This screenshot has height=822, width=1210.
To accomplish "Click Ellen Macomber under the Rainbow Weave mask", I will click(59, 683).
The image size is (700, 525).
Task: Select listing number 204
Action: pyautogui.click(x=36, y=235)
-.-.-
■ ABOUT THIS EXERCISE
Without omitting anything, output the data verbatim.

■ ANSWER BOX
This screenshot has height=822, width=1210.
To accomplish "Click Ellen Macomber under the Rainbow Weave mask", I will click(59, 683).
The image size is (700, 525).
Task: Select listing number 204
Action: pyautogui.click(x=36, y=235)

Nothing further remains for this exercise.